Like I said, I'm torn. Both approaches have their pros and cons, and I don't want to ding the show for choosing one route over the other. It's just a tough situation.
Also, where were Brittany and Quinn? Their absences (especially Quinn's) stood out to me. And was that the last time we'll see Puck? His final scene had a very "series wrap" feel to it. I could easily see him disappear, having entered the army, and only be mentioned (by Jake, presumably) on occasion from here on out.
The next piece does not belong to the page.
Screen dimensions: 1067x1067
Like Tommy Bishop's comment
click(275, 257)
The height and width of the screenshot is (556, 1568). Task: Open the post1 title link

One final thing: while everyone's grief was palpable (for obvious reasons), to the point where it was, at times, difficult to watch simply for the rawness of emotion on screen, the scene with Finn's mom was the most devastating of all.
Parks and Recreation: The Fillibuster
The most remarkable thing about this episode is just how many complete, fully formed stories it managed to tell in 22 minutes. And while the Donna/Ron stuff was mainly played for laughs, every other story managed to be both funny and say something significant about the characters involved. Impressive stuff.
I hope Tatiana Maslany as Nadia returns at some point.
While Leslie getting voted out of office is completely realistic, it's also frustrating simply because it is realistic: a politician of Leslie's idealism and do-gooder-ness, in this day and age in small town America most certainly would get booted out office for trying, with the best of intentions, to make her constituents' lives better, especially when the effort to remove her from office has massive corporate funding (heck, it's fairly unrealistic she was elected in the first place). But that realism is exactly what makes it so frustrating: we can see this happen in real life. In fiction, it's nice when the idealistic underdog comes out on top, simply because it happens so infrequently in reality.
That said, I can totally see why the writers went this way: there's a lot of storytelling potential in Leslie's last 30 days in office, and in what she sets out to do after leaving office. Still, it's a bummer.
Around the Internet
I was made aware of a fantastic website this week, Texts From Superheroes. It's exactly what it sounds like, and it's hilarious.
Also, there's this video which has been making the rounds lately. I still crack up every time I watch it. Plus, it's funny and festive!
Homer: You used to be fun.
Bill Clinton: Kevin Costner used to be a movie star—get used to it.
Gene: You love that turkey more than you love us!
Bob: I do! I love turkey!
The Big Bang Theory
Penny: For some reason I always pictured her as Indian.
Bernadette: I think that reason’s called racism.
Howard: You had to be taught not to play with cobras?
Raj: You had to be taught not to burn down the forest?
Raj: How come the key is always confidence? How come it’s never love handles and flop sweat?
Parks and Recreation
Ron: I’m not a sore loser. It’s just that I prefer to win, and when I don’t, I get furious
Ben: It’s loosely based on the Klingon greeting salute.
Ann: I just learned that, and if I had known, I would not have agreed to it.